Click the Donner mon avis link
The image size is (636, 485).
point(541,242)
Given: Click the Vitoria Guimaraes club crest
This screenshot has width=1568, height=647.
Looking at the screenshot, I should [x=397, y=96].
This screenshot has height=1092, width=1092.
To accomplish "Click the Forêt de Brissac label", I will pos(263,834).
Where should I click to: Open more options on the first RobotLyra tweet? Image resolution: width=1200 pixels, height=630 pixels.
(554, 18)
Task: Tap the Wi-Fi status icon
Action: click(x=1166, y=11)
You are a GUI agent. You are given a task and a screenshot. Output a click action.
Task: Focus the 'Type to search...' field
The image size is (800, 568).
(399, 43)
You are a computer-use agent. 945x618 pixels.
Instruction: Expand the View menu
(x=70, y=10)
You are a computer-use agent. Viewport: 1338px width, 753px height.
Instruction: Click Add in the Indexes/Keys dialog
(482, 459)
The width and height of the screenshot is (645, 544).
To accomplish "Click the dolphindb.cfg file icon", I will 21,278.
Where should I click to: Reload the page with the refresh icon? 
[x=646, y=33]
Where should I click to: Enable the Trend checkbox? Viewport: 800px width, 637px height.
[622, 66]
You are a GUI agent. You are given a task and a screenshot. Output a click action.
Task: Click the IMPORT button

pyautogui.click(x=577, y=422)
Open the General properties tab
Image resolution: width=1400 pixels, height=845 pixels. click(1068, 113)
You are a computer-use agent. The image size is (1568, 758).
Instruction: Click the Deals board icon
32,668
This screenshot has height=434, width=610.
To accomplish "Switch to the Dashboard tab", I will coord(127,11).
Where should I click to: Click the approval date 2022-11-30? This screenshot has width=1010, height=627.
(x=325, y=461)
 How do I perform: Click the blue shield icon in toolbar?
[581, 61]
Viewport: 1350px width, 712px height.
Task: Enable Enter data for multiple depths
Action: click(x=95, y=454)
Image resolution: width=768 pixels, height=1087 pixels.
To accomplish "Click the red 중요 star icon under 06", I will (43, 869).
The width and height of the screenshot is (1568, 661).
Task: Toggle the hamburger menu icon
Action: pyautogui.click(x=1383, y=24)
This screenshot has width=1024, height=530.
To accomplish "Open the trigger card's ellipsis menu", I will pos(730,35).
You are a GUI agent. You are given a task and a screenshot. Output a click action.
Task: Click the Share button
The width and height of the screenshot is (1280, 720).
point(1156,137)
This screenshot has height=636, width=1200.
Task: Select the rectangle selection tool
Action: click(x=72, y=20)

· · ·

**What you need to do**
Give the number of lines in the records that contain the string "computer", and write nothing besides that number.

**Solution to this task**
3